* **PAGE TEXT**
The problem is that there are now 2 realities in the world. Facts no longer matter because so many people believe an alternate set of them.


----------



## HighNoon (Nov 29, 2016)

Griff said:


> Ah yes, the adults who believe vaccines cause autism, rather than reducing or eliminating infectious and dangerous diseases. Sorry!





Griff said:


> Ah yes, the adults who believe vaccines cause autism, rather than reducing or eliminating infectious and dangerous diseases. Sorry!


This is what I wrote....
Vaccine induced fever and immune stimulation can cause regressive brain disease with features resembling autism spectrum disorder. Vaccines drain mitochondrial reserves.....mitochondrial dysfunction is a highlight of autism 
Not quite what you wrote. But given the results, the reasons that many have looked into a co-relation. Personally I think more study is needed.
Stable vaccines can be quite effective at reducing or eliminating infectious diseases as you say. Too bad in this case as posted, the oral polio vaccines have not proved to do so.


----------



## Mark Brown (Jan 4, 2022)

Griff said:


> The problem is that there are now 2 realities in the world. Facts no longer matter because so many people believe an alternate set of them.


So convince them of the counter argument, don't try and convince them they are wrong. Thst is just a poor position from which to launch a debate.


----------



## HighNoon (Nov 29, 2016)

Mark Brown said:


> So convince them of the counter argument, don't try and convince them they are wrong. Thst is just a poor position from which to launch a debate.


And this is why you play a Strat Plus.....the complexities of sound therein are endless.


----------



## Griff (Sep 7, 2016)

Mark Brown said:


> So convince them of the counter argument, don't try and convince them they are wrong. Thst is just a poor position from which to launch a debate.


You're right, of course. Sorry for my poor behaviour, but I've wasted so much time on that over the last 3 years.

About 6 years ago, I went down a deep rabbit hole of flat-earthism. I tried to figure out how people could believe such an outlandish theory while ALL available evidence suggested they were wrong. My work is in a field in which the curvature of the earth is one of many basic assumptions. I realized then that people have become willfully ignorant. Essentially flat-earthers know so little about general science, that they don't even realize how little they know. While the extremity of that situation isn't paralleled here, the general idea stands true.


----------



## Jim DaddyO (Mar 20, 2009)

I'm vaxxed, my kids are, and my grandkids. I have no dog in this race.
Got people in the family that are not of the "old fashion" sexual orientation that I have no issue with, and am actually quite fond of.
I'm a boomer.
Do what you think is best for you and good luck to you all.


Gosh, I'm a minority.


----------



## Mark Brown (Jan 4, 2022)

Griff said:


> You're right, of course. Sorry for my poor behaviour, but I've wasted so much time on that over the last 3 years.
> 
> About 6 years ago, I went down a deep rabbit hole of flat-earthism. I tried to figure out how people could believe such an outlandish theory while ALL available evidence suggested they were wrong. My work is in a field in which the curvature of the earth is one of many basic assumptions. I realized then that people have become willfully ignorant. Essentially flat-earthers know so little about general science, that they don't even realize how little they know. While the extremity of that situation isn't paralleled here, the general idea stands true.

* **ASSIGNMENT**
Write the next part of the forum thread about vaccines and belief in facts, picking up right after its last line. The listing is separate material and has no connection to the forum thread above.

* **DATA LISTING**
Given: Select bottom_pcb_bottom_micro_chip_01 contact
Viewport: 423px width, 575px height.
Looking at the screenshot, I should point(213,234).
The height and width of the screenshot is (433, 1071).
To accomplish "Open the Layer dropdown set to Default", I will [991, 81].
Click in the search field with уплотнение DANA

--

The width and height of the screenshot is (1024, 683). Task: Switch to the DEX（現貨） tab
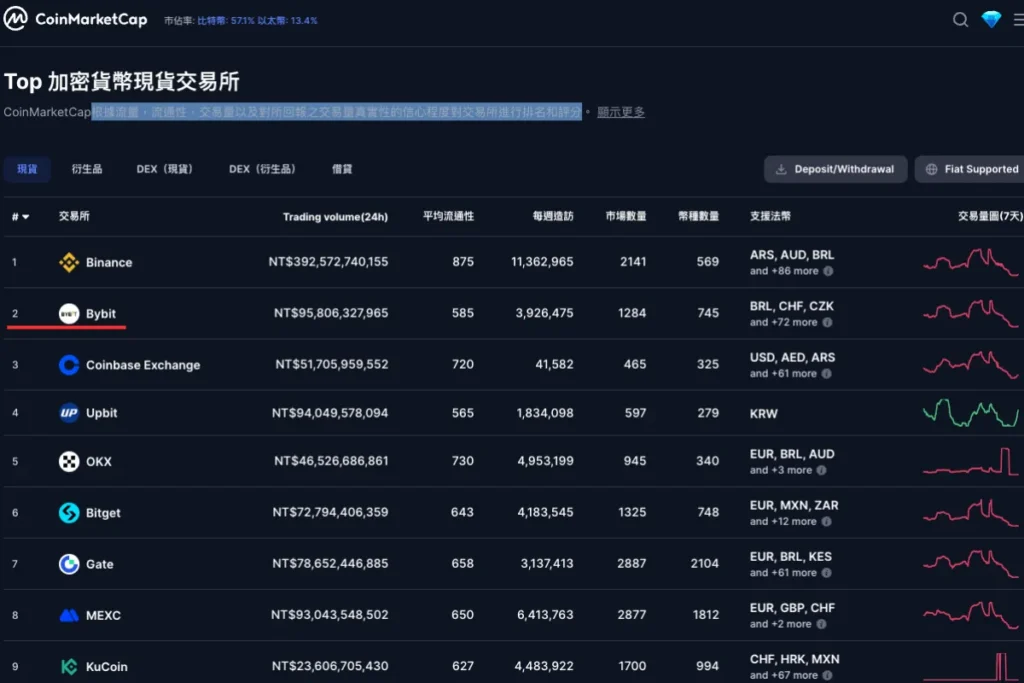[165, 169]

--

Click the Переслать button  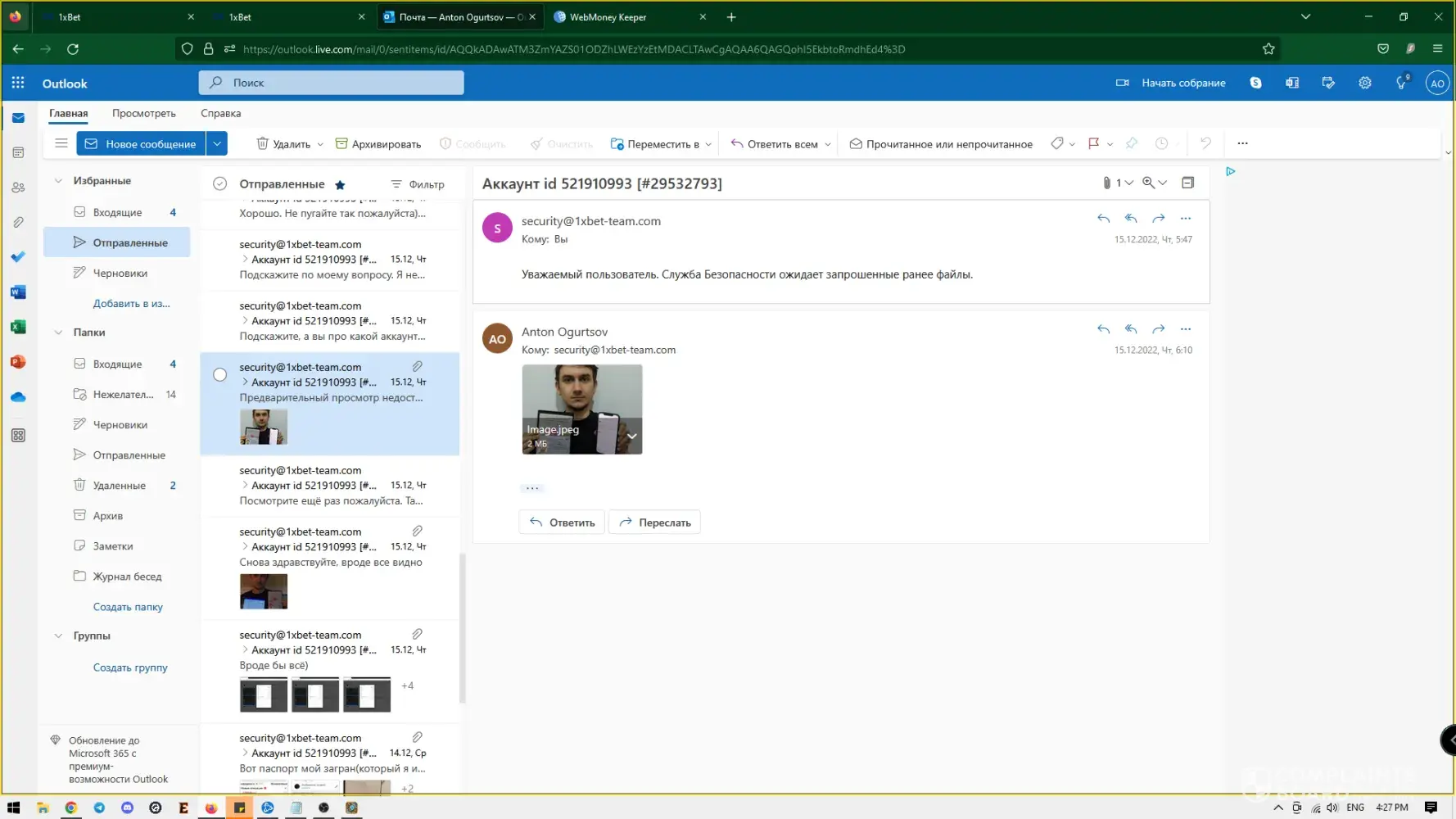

* **TASK RESULT**
I can understand your frustration. I really can. There are many thing I disagree with my wife on, the preceding conversation is a lot of it however at the end of the day, you cannot change what someone thinks. All you can do is present evidence to the contrary. It is up to people to decide for themselves what they are want to believe, be that right or wrong in your eyes or contrary to what you know is true. It is easy to get frustrated, it is in our nature, especially when our beliefs are challenged to their core. The thing everyone forgets in most debates, especially where ones belief is concerned is that while what you say may seem so self evident to you, to the person across from you, the same could be said of exactly the opposite of what you believe. It can get heated very quickly, it is in our higher nature to overcome the base instinct to persecute those of us that are not of our tribe. 

As for flat earthers, well, they are just having a gas at everyone. They know the world is round, but man it must be fun to watch everyone jump up and down and get so upset about what they believe


----------



## Wardo (Feb 5, 2010)

Each new day.
Is just a sliver through the blinds.


----------



## Rollin Hand (Jul 12, 2012)

zztomato said:


> I'm just here to learn from all the experts. Who knew there were so many on a guitar forum. 🤷‍♂️


Well, they've done the research....


----------



## Rollin Hand (Jul 12, 2012)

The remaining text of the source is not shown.